What do you mean by "the law of cancellation"? Do you mean that every non-zero element has an inverse?
If every nonzero element has an inverse, then couldn't you just do
$\displaystyle ab=a$
$\displaystyle a^{-1}ab=a^{-1}a$
$\displaystyle b=1_{R}?$
A cancellation ring is one in which if ab= 0 then either a=0 or b= 0. It is not necessarily true that a cancellation ring has inverses or even has a multiplicative identity. In particular, the set of all even integers, with usual addition and multiplication, is a cancellation ring that has no multiplicative identity. Obviously, if the ring does not have a multiplicative identity, then this cannot be true.
You cannot use the argument "ab- a= a(b- 1)" because, if the ring has no multiplicative identity, ab- a= a(b- 1) is not true.
If it is given that the ring has a multiplicative identity (some texts, but not all, require a "ring" to have a multiplicative identity), you still cannot use "ab=a so $\displaystyle a^{-1}ab= a^{-1}a$ because you do not know that a has an inverse. You can, however argue that if ab= a, then ab- a= a(b- 1)= 0. Since this is a cancellation ring, either a= 0 or b-1= 0. Since it is given that a is not 0, b- 1= 0 so b= 1.
I searched wikipedia and it's called the cancellation property, not law. Sorry.

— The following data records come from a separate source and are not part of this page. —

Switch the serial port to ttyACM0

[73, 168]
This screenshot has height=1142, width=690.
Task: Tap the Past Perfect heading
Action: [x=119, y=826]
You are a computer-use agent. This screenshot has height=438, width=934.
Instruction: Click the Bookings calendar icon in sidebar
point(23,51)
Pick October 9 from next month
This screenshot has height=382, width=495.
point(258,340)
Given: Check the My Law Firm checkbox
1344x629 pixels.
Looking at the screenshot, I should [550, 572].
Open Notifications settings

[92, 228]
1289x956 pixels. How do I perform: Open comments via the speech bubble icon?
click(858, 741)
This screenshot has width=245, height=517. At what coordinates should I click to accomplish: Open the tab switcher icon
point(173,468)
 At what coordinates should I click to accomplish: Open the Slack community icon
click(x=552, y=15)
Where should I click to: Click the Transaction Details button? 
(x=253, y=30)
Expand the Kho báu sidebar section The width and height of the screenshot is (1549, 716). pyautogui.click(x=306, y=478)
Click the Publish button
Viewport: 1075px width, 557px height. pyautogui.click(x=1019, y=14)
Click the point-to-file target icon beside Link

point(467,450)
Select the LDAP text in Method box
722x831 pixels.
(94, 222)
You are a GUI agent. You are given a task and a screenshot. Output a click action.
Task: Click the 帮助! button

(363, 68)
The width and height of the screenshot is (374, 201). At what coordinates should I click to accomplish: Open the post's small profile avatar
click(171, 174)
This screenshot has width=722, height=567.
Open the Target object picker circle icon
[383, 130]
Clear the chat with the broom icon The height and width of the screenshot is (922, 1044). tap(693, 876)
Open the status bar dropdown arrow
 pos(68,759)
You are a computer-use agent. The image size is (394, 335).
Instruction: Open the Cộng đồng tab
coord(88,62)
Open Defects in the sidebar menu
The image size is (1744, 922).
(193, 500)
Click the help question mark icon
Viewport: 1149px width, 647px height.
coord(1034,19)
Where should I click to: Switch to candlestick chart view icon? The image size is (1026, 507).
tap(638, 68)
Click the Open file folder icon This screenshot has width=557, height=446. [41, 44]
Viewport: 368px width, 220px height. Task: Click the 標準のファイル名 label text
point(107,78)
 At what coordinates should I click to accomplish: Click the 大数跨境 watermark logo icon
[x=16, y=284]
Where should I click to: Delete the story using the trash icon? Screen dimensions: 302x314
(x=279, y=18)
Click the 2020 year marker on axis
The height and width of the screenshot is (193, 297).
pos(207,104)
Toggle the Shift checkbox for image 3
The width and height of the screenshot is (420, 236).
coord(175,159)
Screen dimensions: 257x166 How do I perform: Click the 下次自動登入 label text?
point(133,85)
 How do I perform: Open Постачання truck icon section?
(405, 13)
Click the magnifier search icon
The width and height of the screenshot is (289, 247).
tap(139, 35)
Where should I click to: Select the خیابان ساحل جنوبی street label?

Anyway, I'm using Hungerford to study for my algebra course and a number of exercises depend on this dubious conclusion to work. For example, how do I solve the following exercise without recurring to the conclusion ab=a => b=1?
Let f:R-->S be a non zero homomorphism such that R has identity and S has no zero divisors. Prove that $\displaystyle f(1_R)$ is the identity of S.